При этом у меня есть по крайней мере две теоретические точки разобщения. Первая — политическая. «Раскаявшийся» человек отрекается от своего опыта, не зная, как выйти за его пределы, и сводит социальную сложность подрывных движений к юридическому факту, о котором можно говорить на обыденном языке. «Раскаявшийся» человек на самом деле
Вторая точка критики носит культурный характер. Удивительно, с какой легкостью буржуазное завоевание свободы мысли было выброшено за борт для принятия закона о диссоциации[22]. Фактически, закон требовал «произнесения слов отречения»: в западной правовой культуре всегда признавалось право обвиняемого на молчание. Право, которое является таким же фактом цивилизации, как и право на свободу слова. И вот, те, кто, как и я, не хотел произносить отречение, были жестоко наказаны. Наказаны за свое молчание. Это возвращение к судам над ведьмами.
Фактически, законы в пользу раскаявшихся и отрекшихся размыли любую связь между преступлением и наказанием. В то время как те, кто решил не вставать на путь отречения, — умирали, те, кто сделал это, — были непропорционально вознаграждены: обвиняемые, признавшиеся в многочисленных кровавых преступлениях, были освобождены через несколько лет. Не мне быть защитником законности, но крепко ли спят отцы и гаранты того «верховенства закона», которое все, как утверждают, ценят и защищают?
«Ответственность за факты вооруженной борьбы, имевшие место в Италии, является политической и коллективной ответственностью, которая должна быть разрешена на политической почве: я имею в виду, что положение всех заключенных вооруженных банд, изгнанников и вообще история более чем двадцати тысяч судебных дел должна найти общее политическое решение».
Этими словами в своем интервью в декабре 86-го года я начал «кампанию за свободу», которой посвящал себя до сих пор.

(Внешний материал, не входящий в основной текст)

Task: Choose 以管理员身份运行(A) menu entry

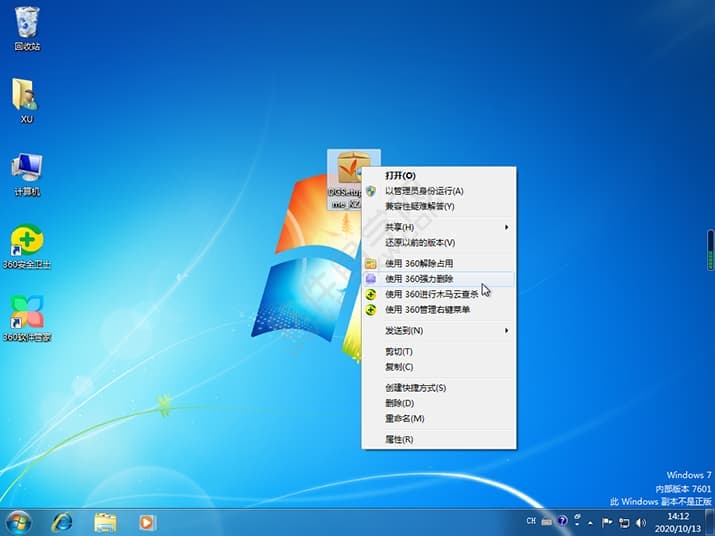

Когда все обвиняемые по делу Моро были собраны в тюрьме Ребибия, я снова встретил Марио Моретти. Мы не виделись ровно десять лет, то есть с момента моего ареста на улице Мадерно. За это время многое изменилось. Ни он, ни я уже не были теми, кем были в конце 1960-х годов, в Милане времен великой социальной борьбы, внепарламентских беспорядков, взрывов на Пьяца Фонтана. Несмотря на жесткую полемику, которая имела место между нами, и много болтовни, которая их приправляла, встреча была ласковой и очень интенсивной. Взгляда, объятий и нескольких слов было достаточно, чтобы понять намерения друг друга.
«История BRзакрыта, даже если еще не закончена. Нам предстоит поставить окончательную точку в ней. Может, поработаем над этим вместе?».
Так мы сказали друг другу и сразу же согласились, что больше ничего не остается делать. Такого же мнения был и Пьеро Бертолацци, который, как и мы, был выходцем из первого миланского ядра. А затем, постепенно, Маурицио Джаннелли, Марчелло Капуано, Барбара Бальцарани, Анна Лаура Брагетти, Просперо Галлинари и многие другие.